## Request
Can you retype all of the records below line for line, with every character unchanged?

___ Data section

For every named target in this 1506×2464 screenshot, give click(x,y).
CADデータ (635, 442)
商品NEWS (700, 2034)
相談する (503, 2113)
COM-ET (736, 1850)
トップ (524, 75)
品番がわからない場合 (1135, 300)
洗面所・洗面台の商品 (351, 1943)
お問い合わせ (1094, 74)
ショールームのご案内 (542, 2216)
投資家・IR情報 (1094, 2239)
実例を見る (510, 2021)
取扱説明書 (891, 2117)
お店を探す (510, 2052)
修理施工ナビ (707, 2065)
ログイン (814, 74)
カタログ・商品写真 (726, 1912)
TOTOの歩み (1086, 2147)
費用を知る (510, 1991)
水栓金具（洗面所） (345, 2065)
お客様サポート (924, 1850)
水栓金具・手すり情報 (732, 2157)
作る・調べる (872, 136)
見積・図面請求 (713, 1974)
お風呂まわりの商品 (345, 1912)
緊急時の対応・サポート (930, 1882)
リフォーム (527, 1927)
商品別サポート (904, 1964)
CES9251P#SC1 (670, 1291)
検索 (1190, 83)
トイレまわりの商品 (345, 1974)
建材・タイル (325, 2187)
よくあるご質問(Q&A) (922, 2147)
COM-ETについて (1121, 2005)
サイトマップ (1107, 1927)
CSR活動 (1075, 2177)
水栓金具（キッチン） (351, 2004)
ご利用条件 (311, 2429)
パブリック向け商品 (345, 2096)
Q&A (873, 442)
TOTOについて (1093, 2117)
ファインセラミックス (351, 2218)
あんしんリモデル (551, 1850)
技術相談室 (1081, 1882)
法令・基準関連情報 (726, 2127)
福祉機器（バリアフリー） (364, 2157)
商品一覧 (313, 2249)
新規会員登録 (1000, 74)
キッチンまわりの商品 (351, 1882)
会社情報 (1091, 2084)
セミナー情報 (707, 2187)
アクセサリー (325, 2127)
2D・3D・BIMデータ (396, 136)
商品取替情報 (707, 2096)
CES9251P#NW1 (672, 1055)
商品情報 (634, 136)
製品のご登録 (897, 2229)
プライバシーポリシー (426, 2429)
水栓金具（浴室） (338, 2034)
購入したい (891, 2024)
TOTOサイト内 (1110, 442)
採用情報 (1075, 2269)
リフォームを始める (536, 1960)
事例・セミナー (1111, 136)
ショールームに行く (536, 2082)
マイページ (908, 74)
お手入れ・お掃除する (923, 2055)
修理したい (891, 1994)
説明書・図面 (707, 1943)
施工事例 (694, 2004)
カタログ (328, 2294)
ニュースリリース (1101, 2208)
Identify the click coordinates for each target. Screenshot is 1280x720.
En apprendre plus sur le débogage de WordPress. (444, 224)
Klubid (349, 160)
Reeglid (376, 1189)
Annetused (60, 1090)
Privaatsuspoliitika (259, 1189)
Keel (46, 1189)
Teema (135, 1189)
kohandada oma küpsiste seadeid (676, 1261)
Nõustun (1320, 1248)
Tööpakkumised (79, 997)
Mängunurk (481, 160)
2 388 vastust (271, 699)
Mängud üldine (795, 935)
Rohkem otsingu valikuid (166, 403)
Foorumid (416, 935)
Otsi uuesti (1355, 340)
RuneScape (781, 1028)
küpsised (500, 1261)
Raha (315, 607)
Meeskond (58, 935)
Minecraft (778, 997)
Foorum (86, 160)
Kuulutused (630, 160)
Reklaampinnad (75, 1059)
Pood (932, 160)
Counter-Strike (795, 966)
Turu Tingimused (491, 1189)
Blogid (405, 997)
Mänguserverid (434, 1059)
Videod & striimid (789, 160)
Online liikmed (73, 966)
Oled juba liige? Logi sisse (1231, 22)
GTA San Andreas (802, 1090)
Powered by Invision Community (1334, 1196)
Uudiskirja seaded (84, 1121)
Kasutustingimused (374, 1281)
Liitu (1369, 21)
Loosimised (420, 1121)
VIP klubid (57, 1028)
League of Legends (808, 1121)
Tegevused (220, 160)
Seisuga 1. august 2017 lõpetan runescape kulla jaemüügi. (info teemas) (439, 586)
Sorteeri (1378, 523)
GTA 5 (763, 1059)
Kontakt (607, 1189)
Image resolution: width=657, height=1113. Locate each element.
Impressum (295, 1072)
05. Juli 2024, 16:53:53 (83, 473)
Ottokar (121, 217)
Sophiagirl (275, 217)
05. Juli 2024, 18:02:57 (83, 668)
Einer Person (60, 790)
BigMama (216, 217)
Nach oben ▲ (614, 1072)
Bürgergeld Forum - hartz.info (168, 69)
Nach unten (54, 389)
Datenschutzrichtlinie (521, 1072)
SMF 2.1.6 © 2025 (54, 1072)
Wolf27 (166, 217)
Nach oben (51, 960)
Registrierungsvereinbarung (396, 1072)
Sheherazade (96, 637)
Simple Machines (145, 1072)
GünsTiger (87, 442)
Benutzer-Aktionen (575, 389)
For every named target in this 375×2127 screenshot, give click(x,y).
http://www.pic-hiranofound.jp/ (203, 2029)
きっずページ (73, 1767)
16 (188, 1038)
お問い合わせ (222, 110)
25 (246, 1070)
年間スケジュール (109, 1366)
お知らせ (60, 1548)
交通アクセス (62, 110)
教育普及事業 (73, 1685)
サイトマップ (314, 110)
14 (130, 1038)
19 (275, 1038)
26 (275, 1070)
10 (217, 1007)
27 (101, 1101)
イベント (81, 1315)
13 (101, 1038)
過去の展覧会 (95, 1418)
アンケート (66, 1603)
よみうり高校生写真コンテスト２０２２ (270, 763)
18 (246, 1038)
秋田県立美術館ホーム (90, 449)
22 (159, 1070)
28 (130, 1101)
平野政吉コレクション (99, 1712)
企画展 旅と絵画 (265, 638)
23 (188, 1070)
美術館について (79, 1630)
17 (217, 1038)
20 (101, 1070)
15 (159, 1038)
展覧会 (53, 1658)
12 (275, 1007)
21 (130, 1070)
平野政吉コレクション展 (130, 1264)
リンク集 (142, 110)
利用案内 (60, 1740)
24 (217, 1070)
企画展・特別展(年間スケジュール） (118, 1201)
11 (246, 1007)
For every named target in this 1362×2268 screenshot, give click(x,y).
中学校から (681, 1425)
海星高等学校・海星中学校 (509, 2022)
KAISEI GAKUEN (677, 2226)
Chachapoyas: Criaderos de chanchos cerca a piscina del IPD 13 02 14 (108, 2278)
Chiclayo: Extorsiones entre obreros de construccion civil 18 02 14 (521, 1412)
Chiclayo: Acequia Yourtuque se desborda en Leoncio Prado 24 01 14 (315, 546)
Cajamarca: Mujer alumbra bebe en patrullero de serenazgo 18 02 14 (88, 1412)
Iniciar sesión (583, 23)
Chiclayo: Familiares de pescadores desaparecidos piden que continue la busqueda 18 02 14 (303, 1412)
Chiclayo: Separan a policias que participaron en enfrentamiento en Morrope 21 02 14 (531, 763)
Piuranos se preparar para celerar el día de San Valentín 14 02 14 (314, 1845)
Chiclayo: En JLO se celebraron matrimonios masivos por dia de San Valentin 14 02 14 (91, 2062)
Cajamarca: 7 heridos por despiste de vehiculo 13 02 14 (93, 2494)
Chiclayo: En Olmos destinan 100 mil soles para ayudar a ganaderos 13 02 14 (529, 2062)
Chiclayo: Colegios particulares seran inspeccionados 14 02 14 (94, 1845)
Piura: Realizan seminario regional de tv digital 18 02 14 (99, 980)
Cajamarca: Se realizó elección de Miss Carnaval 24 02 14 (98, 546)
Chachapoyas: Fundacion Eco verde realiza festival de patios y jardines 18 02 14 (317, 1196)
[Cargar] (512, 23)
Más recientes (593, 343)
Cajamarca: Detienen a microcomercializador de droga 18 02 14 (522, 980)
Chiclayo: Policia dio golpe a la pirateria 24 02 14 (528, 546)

______

## Answer for the task
For every named target in this 1506×2464 screenshot, give click(x,y).
CADデータ (635, 442)
商品NEWS (700, 2034)
相談する (503, 2113)
COM-ET (736, 1850)
トップ (524, 75)
品番がわからない場合 (1135, 300)
洗面所・洗面台の商品 (351, 1943)
お問い合わせ (1094, 74)
ショールームのご案内 (542, 2216)
投資家・IR情報 (1094, 2239)
実例を見る (510, 2021)
取扱説明書 (891, 2117)
お店を探す (510, 2052)
修理施工ナビ (707, 2065)
ログイン (814, 74)
カタログ・商品写真 (726, 1912)
TOTOの歩み (1086, 2147)
費用を知る (510, 1991)
水栓金具（洗面所） (345, 2065)
お客様サポート (924, 1850)
水栓金具・手すり情報 (732, 2157)
作る・調べる (872, 136)
見積・図面請求 (713, 1974)
お風呂まわりの商品 (345, 1912)
緊急時の対応・サポート (930, 1882)
リフォーム (527, 1927)
商品別サポート (904, 1964)
CES9251P#SC1 (670, 1291)
検索 (1190, 83)
トイレまわりの商品 (345, 1974)
建材・タイル (325, 2187)
よくあるご質問(Q&A) (922, 2147)
COM-ETについて (1121, 2005)
サイトマップ (1107, 1927)
CSR活動 (1075, 2177)
水栓金具（キッチン） (351, 2004)
ご利用条件 (311, 2429)
パブリック向け商品 (345, 2096)
Q&A (873, 442)
TOTOについて (1093, 2117)
ファインセラミックス (351, 2218)
あんしんリモデル (551, 1850)
技術相談室 (1081, 1882)
法令・基準関連情報 (726, 2127)
福祉機器（バリアフリー） (364, 2157)
商品一覧 (313, 2249)
新規会員登録 (1000, 74)
キッチンまわりの商品 (351, 1882)
会社情報 (1091, 2084)
セミナー情報 (707, 2187)
アクセサリー (325, 2127)
2D・3D・BIMデータ (396, 136)
商品取替情報 (707, 2096)
CES9251P#NW1 (672, 1055)
商品情報 (634, 136)
製品のご登録 (897, 2229)
プライバシーポリシー (426, 2429)
水栓金具（浴室） (338, 2034)
購入したい (891, 2024)
TOTOサイト内 (1110, 442)
採用情報 (1075, 2269)
リフォームを始める (536, 1960)
事例・セミナー (1111, 136)
ショールームに行く (536, 2082)
マイページ (908, 74)
お手入れ・お掃除する (923, 2055)
修理したい (891, 1994)
説明書・図面 (707, 1943)
施工事例 (694, 2004)
カタログ (328, 2294)
ニュースリリース (1101, 2208)
Identify the click coordinates for each target. Screenshot is 1280x720.
En apprendre plus sur le débogage de WordPress. (444, 224)
Klubid (349, 160)
Reeglid (376, 1189)
Annetused (60, 1090)
Privaatsuspoliitika (259, 1189)
Keel (46, 1189)
Teema (135, 1189)
kohandada oma küpsiste seadeid (676, 1261)
Nõustun (1320, 1248)
Tööpakkumised (79, 997)
Mängunurk (481, 160)
2 388 vastust (271, 699)
Mängud üldine (795, 935)
Rohkem otsingu valikuid (166, 403)
Foorumid (416, 935)
Otsi uuesti (1355, 340)
RuneScape (781, 1028)
küpsised (500, 1261)
Raha (315, 607)
Meeskond (58, 935)
Minecraft (778, 997)
Foorum (86, 160)
Kuulutused (630, 160)
Reklaampinnad (75, 1059)
Pood (932, 160)
Counter-Strike (795, 966)
Turu Tingimused (491, 1189)
Blogid (405, 997)
Mänguserverid (434, 1059)
Videod & striimid (789, 160)
Online liikmed (73, 966)
Oled juba liige? Logi sisse (1231, 22)
GTA San Andreas (802, 1090)
Powered by Invision Community (1334, 1196)
Uudiskirja seaded (84, 1121)
Kasutustingimused (374, 1281)
Liitu (1369, 21)
Loosimised (420, 1121)
VIP klubid (57, 1028)
League of Legends (808, 1121)
Tegevused (220, 160)
Seisuga 1. august 2017 lõpetan runescape kulla jaemüügi. (info teemas) (439, 586)
Sorteeri (1378, 523)
GTA 5 (763, 1059)
Kontakt (607, 1189)
Image resolution: width=657, height=1113. Locate each element.
Impressum (295, 1072)
05. Juli 2024, 16:53:53 (83, 473)
Ottokar (121, 217)
Sophiagirl (275, 217)
05. Juli 2024, 18:02:57 (83, 668)
Einer Person (60, 790)
BigMama (216, 217)
Nach oben ▲ (614, 1072)
Bürgergeld Forum - hartz.info (168, 69)
Nach unten (54, 389)
Datenschutzrichtlinie (521, 1072)
SMF 2.1.6 © 2025 (54, 1072)
Wolf27 (166, 217)
Nach oben (51, 960)
Registrierungsvereinbarung (396, 1072)
Sheherazade (96, 637)
Simple Machines (145, 1072)
GünsTiger (87, 442)
Benutzer-Aktionen (575, 389)
For every named target in this 375×2127 screenshot, give click(x,y).
http://www.pic-hiranofound.jp/ (203, 2029)
きっずページ (73, 1767)
16 (188, 1038)
お問い合わせ (222, 110)
25 (246, 1070)
年間スケジュール (109, 1366)
お知らせ (60, 1548)
交通アクセス (62, 110)
教育普及事業 (73, 1685)
サイトマップ (314, 110)
14 (130, 1038)
19 (275, 1038)
26 (275, 1070)
10 (217, 1007)
27 (101, 1101)
イベント (81, 1315)
13 (101, 1038)
過去の展覧会 (95, 1418)
アンケート (66, 1603)
よみうり高校生写真コンテスト２０２２ (270, 763)
18 (246, 1038)
秋田県立美術館ホーム (90, 449)
22 (159, 1070)
28 (130, 1101)
平野政吉コレクション (99, 1712)
企画展 旅と絵画 (265, 638)
23 (188, 1070)
美術館について (79, 1630)
17 (217, 1038)
20 (101, 1070)
15 (159, 1038)
展覧会 (53, 1658)
12 (275, 1007)
21 (130, 1070)
平野政吉コレクション展 (130, 1264)
リンク集 (142, 110)
利用案内 (60, 1740)
24 (217, 1070)
企画展・特別展(年間スケジュール） (118, 1201)
11 (246, 1007)
For every named target in this 1362×2268 screenshot, give click(x,y).
中学校から (681, 1425)
海星高等学校・海星中学校 (509, 2022)
KAISEI GAKUEN (677, 2226)
Chachapoyas: Criaderos de chanchos cerca a piscina del IPD 13 02 14 (108, 2278)
Chiclayo: Extorsiones entre obreros de construccion civil 18 02 14 (521, 1412)
Chiclayo: Acequia Yourtuque se desborda en Leoncio Prado 24 01 14 (315, 546)
Cajamarca: Mujer alumbra bebe en patrullero de serenazgo 18 02 14 (88, 1412)
Iniciar sesión (583, 23)
Chiclayo: Familiares de pescadores desaparecidos piden que continue la busqueda 18 02 14 (303, 1412)
Chiclayo: Separan a policias que participaron en enfrentamiento en Morrope 21 02 14 (531, 763)
Piuranos se preparar para celerar el día de San Valentín 14 02 14 (314, 1845)
Chiclayo: En JLO se celebraron matrimonios masivos por dia de San Valentin 14 02 14 (91, 2062)
Cajamarca: 7 heridos por despiste de vehiculo 13 02 14 (93, 2494)
Chiclayo: En Olmos destinan 100 mil soles para ayudar a ganaderos 13 02 14 (529, 2062)
Chiclayo: Colegios particulares seran inspeccionados 14 02 14 (94, 1845)
Piura: Realizan seminario regional de tv digital 18 02 14 (99, 980)
Cajamarca: Se realizó elección de Miss Carnaval 24 02 14 (98, 546)
Chachapoyas: Fundacion Eco verde realiza festival de patios y jardines 18 02 14 (317, 1196)
[Cargar] (512, 23)
Más recientes (593, 343)
Cajamarca: Detienen a microcomercializador de droga 18 02 14 (522, 980)
Chiclayo: Policia dio golpe a la pirateria 24 02 14 (528, 546)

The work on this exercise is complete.